Clutch of Constables (Ngaio Marsh)

By Ngaio Marsh

First published: UK, Collins, 1968; US, Little Brown, 1969

Blurb (UK)

He looks upon the murders that he did in fact perform as tiresome and regrettable necessities.

Thus Chief Superintendent Roderick Alleyn, in a lecture some time after the event, described the international crook known as ‘the Jampot’.  But it was Alleyn’s wife Troy who knew ‘the Jampot’ best: she had shared close quarters with him in the cruise of the pleasure steamer Zodiac, winding its peaceful course along the river and canals in the arcadian setting of Tollardwark, Crossdyke, Longminster and Ramsdyke in the ‘Constable’ country.

Alleyn speaks with hindsight, but Troy was there in person, one of the odd group of passengers in the tiny ship.  Troy knew that something was badly wrong with the company she kept.  She ‘…was visited once again by the notion that she was involved in some kind of masquerade, that the play, if there was a play, moved towards its climax, that the tension, if indeed there was any tension, among her fellow-passengers, had been exacerbated by the twist of some carefully concealed screw’.
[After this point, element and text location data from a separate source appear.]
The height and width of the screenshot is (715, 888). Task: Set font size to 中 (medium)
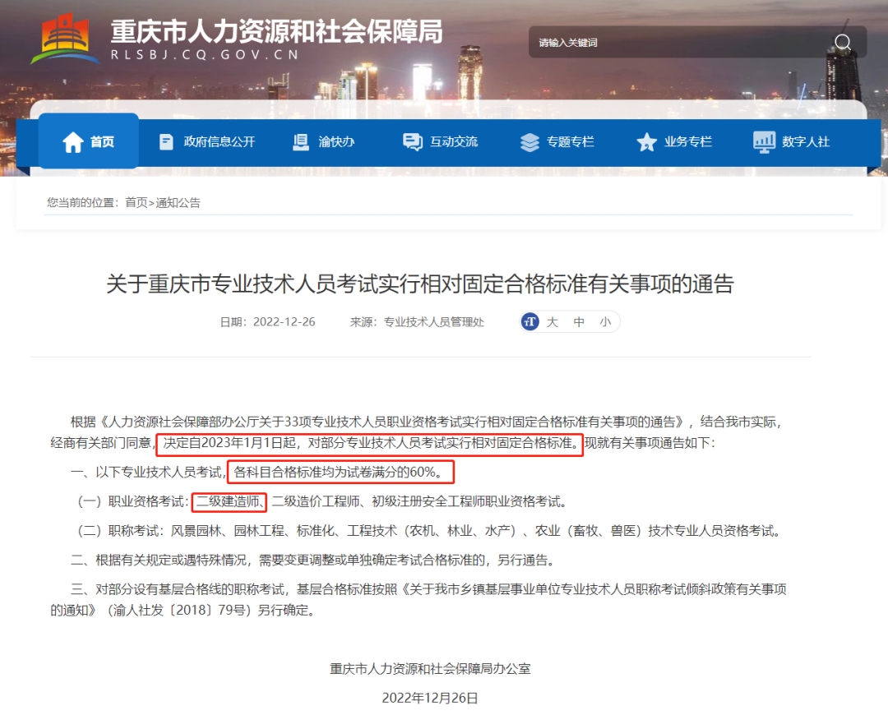pos(579,322)
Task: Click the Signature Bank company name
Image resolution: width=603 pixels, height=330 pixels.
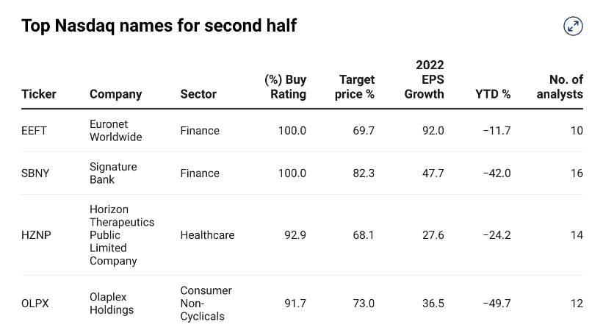Action: coord(113,173)
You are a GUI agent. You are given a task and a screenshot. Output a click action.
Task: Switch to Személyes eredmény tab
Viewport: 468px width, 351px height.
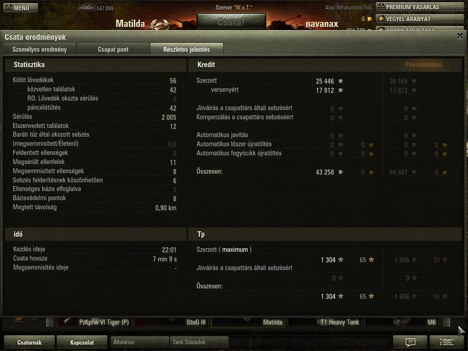click(39, 49)
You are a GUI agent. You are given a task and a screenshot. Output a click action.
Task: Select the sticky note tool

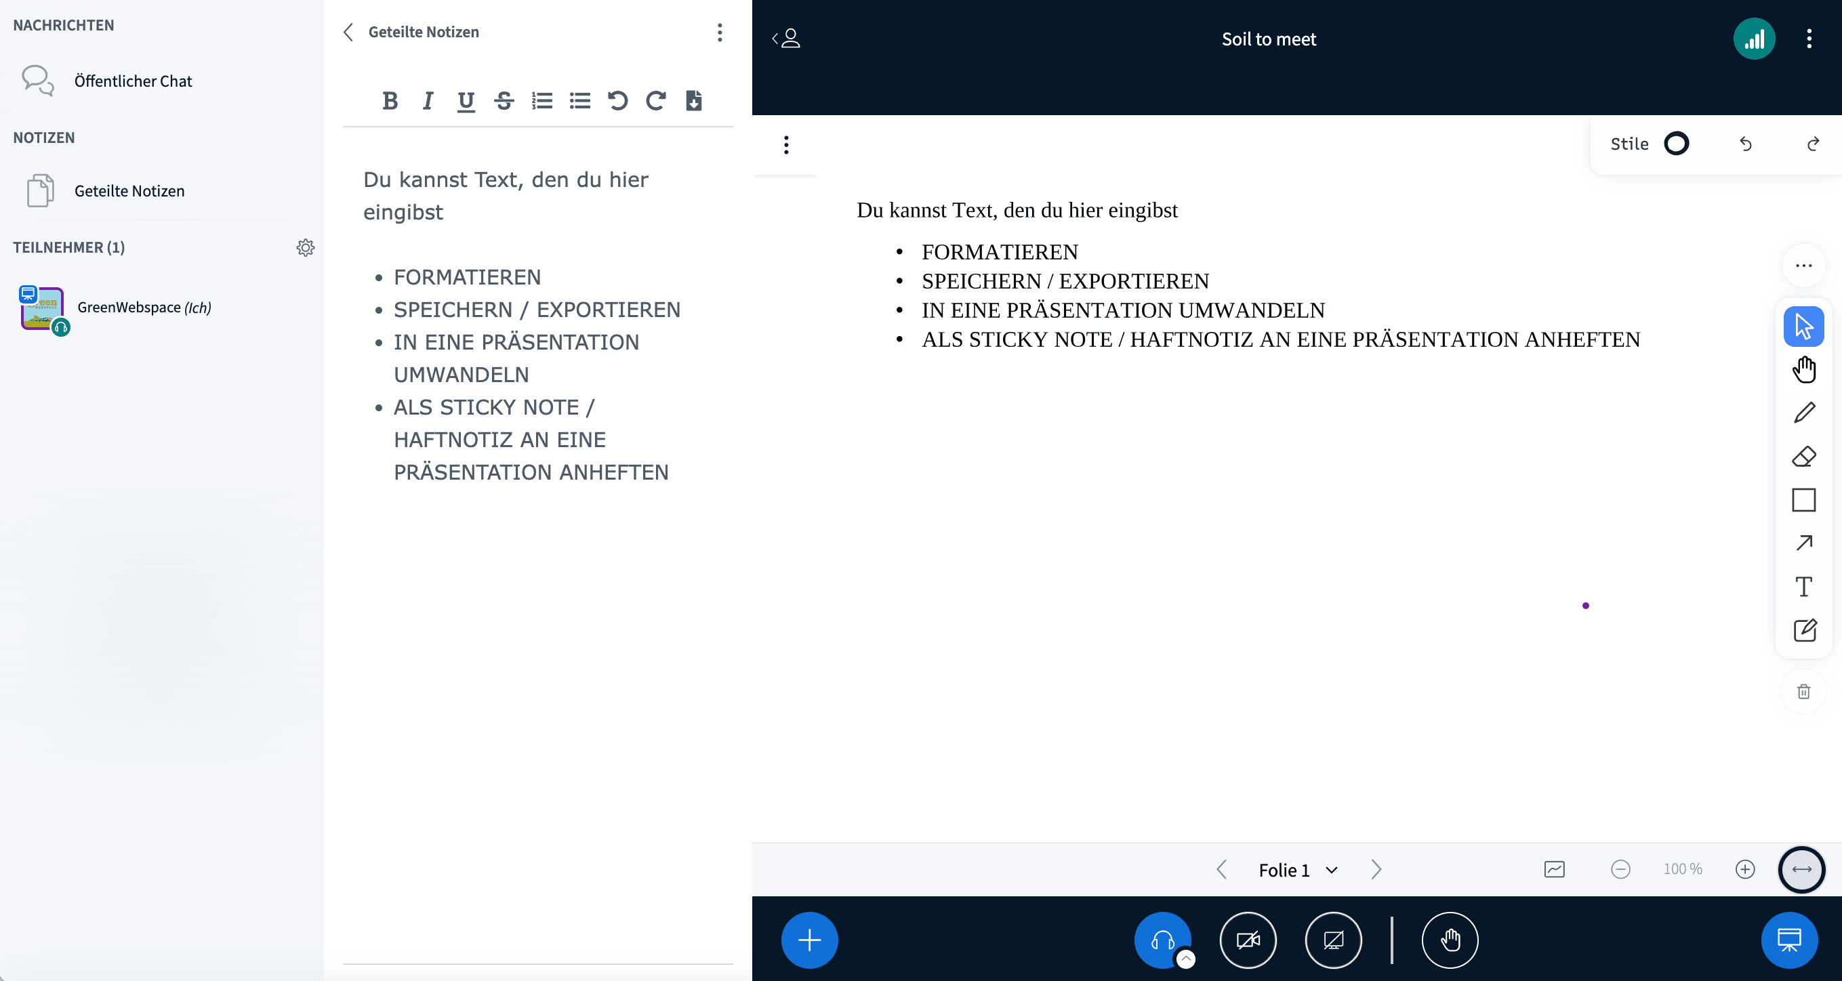pyautogui.click(x=1803, y=631)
There are two murders aboard the Zodiac and it is Roderick Alleyn himself who forces the final showdown and revelations.

Ngaio Marsh and Roderick Alleyn form one of the most famous fiction combinations of our time.  All her stories are exotic, witty and characterised in depth, with settings sharply observed.  So it is with Troy’s fated cruise in the Zodiac and the discovery of the master criminal, ‘the Jampot’.

My review

An original and attractive plot combines a cruise of Constable country with Mrs. Alleyn trapped amongst the picturesque grotesques aboard the MV Zodiac, the disposal of a Soho art-dealer, a stupid, exasperating and pitiful spinster, and an American criminal, and the hunt for the master-criminal Foljambe, masterminding an ingeniously detailed plot for drug-smuggling and art forgery. Tension grows with a masterly management of small incidents, and is sustained until the final extraordinary discovery in the fog. Equally commendable are Superintendent Alleyn’s workmanlike detection, embracing footprints and post-mortem marks, and the attack on racialism.

Contemporary reviews

Times Literary Supplement (12th December 1968):

Miss Marsh has taken a lot of trouble over her latest book.  As Troy, Superintendent Alleyn’s artist wife, takes the little river cruise in surprising Constable country and worries and writes letters to her husband, he is retrospectively lecturing on the case that eventuates to a class of would-be detectives who are expected, as we are, to pick up the clues and come to the right answers.  But in the event we need not work too hard because the puzzle is not very difficult.  It would need social subtlety deeper than Miss Marsh’s good heart to make us doubtful who was innocent.  Notwithstanding, as a light novel this is thoroughly enjoyable in the good old manner.